Please give again, word for word, the lines that lie between the start of the listing below and the line with "Task: Click the Pafta", both included.

:::

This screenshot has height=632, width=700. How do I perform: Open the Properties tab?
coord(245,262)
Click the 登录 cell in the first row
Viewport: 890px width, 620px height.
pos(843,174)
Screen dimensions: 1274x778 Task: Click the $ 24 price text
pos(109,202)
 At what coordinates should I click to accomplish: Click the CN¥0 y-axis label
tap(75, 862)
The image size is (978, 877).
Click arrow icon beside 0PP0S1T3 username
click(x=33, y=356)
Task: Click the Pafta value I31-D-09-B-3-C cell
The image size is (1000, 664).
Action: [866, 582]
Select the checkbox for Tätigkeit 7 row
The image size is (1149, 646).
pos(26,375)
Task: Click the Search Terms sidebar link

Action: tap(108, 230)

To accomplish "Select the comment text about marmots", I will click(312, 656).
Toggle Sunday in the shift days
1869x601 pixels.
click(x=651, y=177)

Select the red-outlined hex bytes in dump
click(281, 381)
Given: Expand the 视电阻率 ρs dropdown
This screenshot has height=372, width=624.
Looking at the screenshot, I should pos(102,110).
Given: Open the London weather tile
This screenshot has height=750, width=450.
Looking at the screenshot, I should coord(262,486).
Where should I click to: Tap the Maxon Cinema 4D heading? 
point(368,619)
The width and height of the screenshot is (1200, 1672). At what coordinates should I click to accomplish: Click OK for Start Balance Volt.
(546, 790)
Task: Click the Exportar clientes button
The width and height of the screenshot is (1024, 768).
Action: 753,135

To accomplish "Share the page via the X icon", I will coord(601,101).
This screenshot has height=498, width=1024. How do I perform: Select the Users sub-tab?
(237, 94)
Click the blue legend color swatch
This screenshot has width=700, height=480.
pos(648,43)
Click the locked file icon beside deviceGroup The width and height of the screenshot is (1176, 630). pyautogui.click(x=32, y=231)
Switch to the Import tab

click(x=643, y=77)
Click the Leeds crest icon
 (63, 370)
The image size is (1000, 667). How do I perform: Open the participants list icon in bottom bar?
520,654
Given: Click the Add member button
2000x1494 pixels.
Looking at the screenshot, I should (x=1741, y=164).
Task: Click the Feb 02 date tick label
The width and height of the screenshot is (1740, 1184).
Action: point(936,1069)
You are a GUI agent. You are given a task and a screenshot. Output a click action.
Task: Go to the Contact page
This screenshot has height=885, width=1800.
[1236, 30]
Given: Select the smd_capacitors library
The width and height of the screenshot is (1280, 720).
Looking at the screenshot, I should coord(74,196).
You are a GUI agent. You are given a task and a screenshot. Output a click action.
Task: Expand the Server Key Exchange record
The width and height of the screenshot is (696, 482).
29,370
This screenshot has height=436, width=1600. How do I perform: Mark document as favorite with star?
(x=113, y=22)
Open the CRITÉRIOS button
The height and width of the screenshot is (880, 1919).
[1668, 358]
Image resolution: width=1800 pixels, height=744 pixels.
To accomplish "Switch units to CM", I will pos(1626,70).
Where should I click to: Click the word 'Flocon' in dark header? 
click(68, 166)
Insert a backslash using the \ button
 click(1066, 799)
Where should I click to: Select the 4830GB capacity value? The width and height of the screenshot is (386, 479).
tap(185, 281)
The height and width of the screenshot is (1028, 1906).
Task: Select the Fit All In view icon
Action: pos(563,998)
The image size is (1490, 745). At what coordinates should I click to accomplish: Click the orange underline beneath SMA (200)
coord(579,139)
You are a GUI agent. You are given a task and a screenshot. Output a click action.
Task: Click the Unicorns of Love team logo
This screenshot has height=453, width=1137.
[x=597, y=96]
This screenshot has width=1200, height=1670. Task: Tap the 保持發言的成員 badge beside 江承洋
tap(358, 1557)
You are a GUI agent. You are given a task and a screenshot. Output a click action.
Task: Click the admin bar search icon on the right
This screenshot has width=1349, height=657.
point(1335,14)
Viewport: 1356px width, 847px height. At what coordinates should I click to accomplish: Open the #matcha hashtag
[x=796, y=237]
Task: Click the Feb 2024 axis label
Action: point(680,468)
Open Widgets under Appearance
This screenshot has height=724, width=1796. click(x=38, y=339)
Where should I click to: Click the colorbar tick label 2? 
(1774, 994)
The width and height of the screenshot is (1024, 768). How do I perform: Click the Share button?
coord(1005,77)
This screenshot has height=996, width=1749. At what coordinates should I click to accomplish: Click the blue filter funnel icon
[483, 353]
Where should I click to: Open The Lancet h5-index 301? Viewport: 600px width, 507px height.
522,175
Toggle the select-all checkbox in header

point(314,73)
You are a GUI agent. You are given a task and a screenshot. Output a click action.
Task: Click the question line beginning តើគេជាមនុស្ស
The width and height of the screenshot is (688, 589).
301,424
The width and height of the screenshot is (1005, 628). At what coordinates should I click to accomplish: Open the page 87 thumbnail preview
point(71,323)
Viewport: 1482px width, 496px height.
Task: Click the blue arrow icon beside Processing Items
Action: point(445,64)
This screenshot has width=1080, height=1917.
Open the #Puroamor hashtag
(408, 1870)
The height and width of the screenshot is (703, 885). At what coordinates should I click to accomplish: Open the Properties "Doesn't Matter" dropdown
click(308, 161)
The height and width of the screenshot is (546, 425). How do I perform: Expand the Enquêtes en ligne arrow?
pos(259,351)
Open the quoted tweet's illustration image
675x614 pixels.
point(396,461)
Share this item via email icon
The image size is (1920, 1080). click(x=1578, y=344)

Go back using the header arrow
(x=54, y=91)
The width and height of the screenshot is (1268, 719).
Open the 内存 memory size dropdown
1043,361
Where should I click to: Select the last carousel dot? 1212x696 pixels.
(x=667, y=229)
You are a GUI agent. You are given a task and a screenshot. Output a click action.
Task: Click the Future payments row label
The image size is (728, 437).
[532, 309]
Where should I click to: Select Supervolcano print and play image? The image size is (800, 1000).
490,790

:::

- _Output_:
This screenshot has height=632, width=700. How do I perform: Open the Properties tab?
coord(245,262)
Click the 登录 cell in the first row
Viewport: 890px width, 620px height.
pos(843,174)
Screen dimensions: 1274x778 Task: Click the $ 24 price text
pos(109,202)
 At what coordinates should I click to accomplish: Click the CN¥0 y-axis label
tap(75, 862)
The image size is (978, 877).
Click arrow icon beside 0PP0S1T3 username
click(x=33, y=356)
Task: Click the Pafta value I31-D-09-B-3-C cell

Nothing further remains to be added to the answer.